[Stored data entries]
-- -- --

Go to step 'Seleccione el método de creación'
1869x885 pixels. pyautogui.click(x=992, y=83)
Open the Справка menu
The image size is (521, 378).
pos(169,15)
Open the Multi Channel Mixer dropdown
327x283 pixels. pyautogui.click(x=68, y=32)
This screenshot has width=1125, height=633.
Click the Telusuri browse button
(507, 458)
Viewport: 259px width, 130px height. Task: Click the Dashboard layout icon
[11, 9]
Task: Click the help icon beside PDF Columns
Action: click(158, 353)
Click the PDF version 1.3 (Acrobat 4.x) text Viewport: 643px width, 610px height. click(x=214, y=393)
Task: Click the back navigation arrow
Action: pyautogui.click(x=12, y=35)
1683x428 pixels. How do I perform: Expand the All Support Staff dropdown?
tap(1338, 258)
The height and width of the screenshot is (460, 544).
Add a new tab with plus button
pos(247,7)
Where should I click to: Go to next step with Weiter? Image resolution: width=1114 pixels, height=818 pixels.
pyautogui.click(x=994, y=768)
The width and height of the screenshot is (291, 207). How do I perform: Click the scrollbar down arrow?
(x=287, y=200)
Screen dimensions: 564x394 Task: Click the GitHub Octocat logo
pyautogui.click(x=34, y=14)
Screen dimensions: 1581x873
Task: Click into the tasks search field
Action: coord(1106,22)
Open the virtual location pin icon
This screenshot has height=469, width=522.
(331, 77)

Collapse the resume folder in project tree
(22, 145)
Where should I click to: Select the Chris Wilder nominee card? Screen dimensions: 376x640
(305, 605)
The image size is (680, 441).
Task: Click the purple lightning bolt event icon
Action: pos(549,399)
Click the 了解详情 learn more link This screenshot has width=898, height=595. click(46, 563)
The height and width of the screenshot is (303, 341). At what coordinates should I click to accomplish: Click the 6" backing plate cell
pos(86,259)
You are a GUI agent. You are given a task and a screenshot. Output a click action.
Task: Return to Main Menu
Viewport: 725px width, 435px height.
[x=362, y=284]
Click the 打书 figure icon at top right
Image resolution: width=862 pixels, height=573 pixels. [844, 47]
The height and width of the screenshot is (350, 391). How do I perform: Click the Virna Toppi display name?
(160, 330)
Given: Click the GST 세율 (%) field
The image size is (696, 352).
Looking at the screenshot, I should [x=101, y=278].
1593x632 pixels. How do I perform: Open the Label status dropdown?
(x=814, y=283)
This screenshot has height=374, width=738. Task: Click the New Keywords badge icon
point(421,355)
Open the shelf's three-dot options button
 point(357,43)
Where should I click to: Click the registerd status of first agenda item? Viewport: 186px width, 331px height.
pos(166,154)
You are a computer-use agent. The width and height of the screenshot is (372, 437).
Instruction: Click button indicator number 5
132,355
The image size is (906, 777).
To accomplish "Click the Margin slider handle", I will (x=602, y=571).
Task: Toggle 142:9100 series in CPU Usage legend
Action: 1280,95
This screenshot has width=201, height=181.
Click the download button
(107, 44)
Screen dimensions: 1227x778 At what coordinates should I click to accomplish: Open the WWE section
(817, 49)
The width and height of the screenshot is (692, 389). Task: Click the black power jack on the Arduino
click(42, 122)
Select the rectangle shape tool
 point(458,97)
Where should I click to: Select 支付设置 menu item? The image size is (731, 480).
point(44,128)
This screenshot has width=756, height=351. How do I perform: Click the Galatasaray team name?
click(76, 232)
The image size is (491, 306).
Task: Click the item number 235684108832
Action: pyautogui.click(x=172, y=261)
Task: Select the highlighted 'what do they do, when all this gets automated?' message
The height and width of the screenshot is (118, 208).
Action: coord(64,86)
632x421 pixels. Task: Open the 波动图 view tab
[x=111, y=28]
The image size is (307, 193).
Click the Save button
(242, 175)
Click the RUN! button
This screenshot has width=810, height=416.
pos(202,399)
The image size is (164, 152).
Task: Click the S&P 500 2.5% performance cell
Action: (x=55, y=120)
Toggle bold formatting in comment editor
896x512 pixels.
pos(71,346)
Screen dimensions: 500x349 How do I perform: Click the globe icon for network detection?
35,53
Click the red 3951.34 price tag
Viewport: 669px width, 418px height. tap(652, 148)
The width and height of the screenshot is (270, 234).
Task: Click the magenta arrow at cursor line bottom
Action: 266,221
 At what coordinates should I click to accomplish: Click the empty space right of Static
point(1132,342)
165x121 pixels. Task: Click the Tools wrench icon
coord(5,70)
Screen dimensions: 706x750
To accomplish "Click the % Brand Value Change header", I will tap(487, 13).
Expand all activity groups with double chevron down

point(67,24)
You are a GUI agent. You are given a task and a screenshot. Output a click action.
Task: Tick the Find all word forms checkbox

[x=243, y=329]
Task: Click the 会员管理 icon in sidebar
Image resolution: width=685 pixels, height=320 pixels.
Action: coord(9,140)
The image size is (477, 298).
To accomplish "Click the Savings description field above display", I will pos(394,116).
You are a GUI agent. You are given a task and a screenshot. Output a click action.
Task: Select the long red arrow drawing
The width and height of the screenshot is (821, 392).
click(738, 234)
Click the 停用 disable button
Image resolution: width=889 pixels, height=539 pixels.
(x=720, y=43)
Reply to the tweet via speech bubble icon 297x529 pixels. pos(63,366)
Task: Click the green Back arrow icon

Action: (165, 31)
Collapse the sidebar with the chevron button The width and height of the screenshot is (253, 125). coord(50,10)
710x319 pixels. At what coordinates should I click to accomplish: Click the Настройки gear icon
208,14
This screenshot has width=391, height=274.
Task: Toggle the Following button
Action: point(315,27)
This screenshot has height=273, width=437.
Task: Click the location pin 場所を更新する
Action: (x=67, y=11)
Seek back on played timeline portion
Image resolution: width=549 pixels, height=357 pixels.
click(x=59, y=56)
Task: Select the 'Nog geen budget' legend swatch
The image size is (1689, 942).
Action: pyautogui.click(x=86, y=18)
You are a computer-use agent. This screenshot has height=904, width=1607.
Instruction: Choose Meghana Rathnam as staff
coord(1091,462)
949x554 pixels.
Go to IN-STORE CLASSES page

-- -- --

- _The task_: Give back the data above, repeating every record exactly.

- _Solution to this problem_:
Go to step 'Seleccione el método de creación'
1869x885 pixels. pyautogui.click(x=992, y=83)
Open the Справка menu
The image size is (521, 378).
pos(169,15)
Open the Multi Channel Mixer dropdown
327x283 pixels. pyautogui.click(x=68, y=32)
This screenshot has width=1125, height=633.
Click the Telusuri browse button
(507, 458)
Viewport: 259px width, 130px height. Task: Click the Dashboard layout icon
[11, 9]
Task: Click the help icon beside PDF Columns
Action: click(158, 353)
Click the PDF version 1.3 (Acrobat 4.x) text Viewport: 643px width, 610px height. click(x=214, y=393)
Task: Click the back navigation arrow
Action: pyautogui.click(x=12, y=35)
1683x428 pixels. How do I perform: Expand the All Support Staff dropdown?
tap(1338, 258)
The height and width of the screenshot is (460, 544).
Add a new tab with plus button
pos(247,7)
Where should I click to: Go to next step with Weiter? Image resolution: width=1114 pixels, height=818 pixels.
pyautogui.click(x=994, y=768)
The width and height of the screenshot is (291, 207). How do I perform: Click the scrollbar down arrow?
(x=287, y=200)
Screen dimensions: 564x394 Task: Click the GitHub Octocat logo
pyautogui.click(x=34, y=14)
Screen dimensions: 1581x873
Task: Click into the tasks search field
Action: coord(1106,22)
Open the virtual location pin icon
This screenshot has height=469, width=522.
(331, 77)

Collapse the resume folder in project tree
(22, 145)
Where should I click to: Select the Chris Wilder nominee card? Screen dimensions: 376x640
(305, 605)
The image size is (680, 441).
Task: Click the purple lightning bolt event icon
Action: pos(549,399)
Click the 了解详情 learn more link This screenshot has width=898, height=595. click(46, 563)
The height and width of the screenshot is (303, 341). At what coordinates should I click to accomplish: Click the 6" backing plate cell
pos(86,259)
You are a GUI agent. You are given a task and a screenshot. Output a click action.
Task: Return to Main Menu
Viewport: 725px width, 435px height.
[x=362, y=284]
Click the 打书 figure icon at top right
Image resolution: width=862 pixels, height=573 pixels. [844, 47]
The height and width of the screenshot is (350, 391). How do I perform: Click the Virna Toppi display name?
(160, 330)
Given: Click the GST 세율 (%) field
The image size is (696, 352).
Looking at the screenshot, I should [x=101, y=278].
1593x632 pixels. How do I perform: Open the Label status dropdown?
(x=814, y=283)
This screenshot has height=374, width=738. Task: Click the New Keywords badge icon
point(421,355)
Open the shelf's three-dot options button
 point(357,43)
Where should I click to: Click the registerd status of first agenda item? Viewport: 186px width, 331px height.
pos(166,154)
You are a computer-use agent. The width and height of the screenshot is (372, 437).
Instruction: Click button indicator number 5
132,355
The image size is (906, 777).
To accomplish "Click the Margin slider handle", I will (x=602, y=571).
Task: Toggle 142:9100 series in CPU Usage legend
Action: 1280,95
This screenshot has width=201, height=181.
Click the download button
(107, 44)
Screen dimensions: 1227x778 At what coordinates should I click to accomplish: Open the WWE section
(817, 49)
The width and height of the screenshot is (692, 389). Task: Click the black power jack on the Arduino
click(42, 122)
Select the rectangle shape tool
 point(458,97)
Where should I click to: Select 支付设置 menu item? The image size is (731, 480).
point(44,128)
This screenshot has width=756, height=351. How do I perform: Click the Galatasaray team name?
click(76, 232)
The image size is (491, 306).
Task: Click the item number 235684108832
Action: pyautogui.click(x=172, y=261)
Task: Select the highlighted 'what do they do, when all this gets automated?' message
The height and width of the screenshot is (118, 208).
Action: coord(64,86)
632x421 pixels. Task: Open the 波动图 view tab
[x=111, y=28]
The image size is (307, 193).
Click the Save button
(242, 175)
Click the RUN! button
This screenshot has width=810, height=416.
pos(202,399)
The image size is (164, 152).
Task: Click the S&P 500 2.5% performance cell
Action: (x=55, y=120)
Toggle bold formatting in comment editor
896x512 pixels.
pos(71,346)
Screen dimensions: 500x349 How do I perform: Click the globe icon for network detection?
35,53
Click the red 3951.34 price tag
Viewport: 669px width, 418px height. tap(652, 148)
The width and height of the screenshot is (270, 234).
Task: Click the magenta arrow at cursor line bottom
Action: 266,221
 At what coordinates should I click to accomplish: Click the empty space right of Static
point(1132,342)
165x121 pixels. Task: Click the Tools wrench icon
coord(5,70)
Screen dimensions: 706x750
To accomplish "Click the % Brand Value Change header", I will tap(487, 13).
Expand all activity groups with double chevron down

point(67,24)
You are a GUI agent. You are given a task and a screenshot. Output a click action.
Task: Tick the Find all word forms checkbox

[x=243, y=329]
Task: Click the 会员管理 icon in sidebar
Image resolution: width=685 pixels, height=320 pixels.
Action: coord(9,140)
The image size is (477, 298).
To accomplish "Click the Savings description field above display", I will pos(394,116).
You are a GUI agent. You are given a task and a screenshot. Output a click action.
Task: Select the long red arrow drawing
The width and height of the screenshot is (821, 392).
click(738, 234)
Click the 停用 disable button
Image resolution: width=889 pixels, height=539 pixels.
(x=720, y=43)
Reply to the tweet via speech bubble icon 297x529 pixels. pos(63,366)
Task: Click the green Back arrow icon

Action: (165, 31)
Collapse the sidebar with the chevron button The width and height of the screenshot is (253, 125). coord(50,10)
710x319 pixels. At what coordinates should I click to accomplish: Click the Настройки gear icon
208,14
This screenshot has width=391, height=274.
Task: Toggle the Following button
Action: point(315,27)
This screenshot has height=273, width=437.
Task: Click the location pin 場所を更新する
Action: (x=67, y=11)
Seek back on played timeline portion
Image resolution: width=549 pixels, height=357 pixels.
click(x=59, y=56)
Task: Select the 'Nog geen budget' legend swatch
The image size is (1689, 942).
Action: pyautogui.click(x=86, y=18)
You are a computer-use agent. This screenshot has height=904, width=1607.
Instruction: Choose Meghana Rathnam as staff
coord(1091,462)
949x554 pixels.
Go to IN-STORE CLASSES page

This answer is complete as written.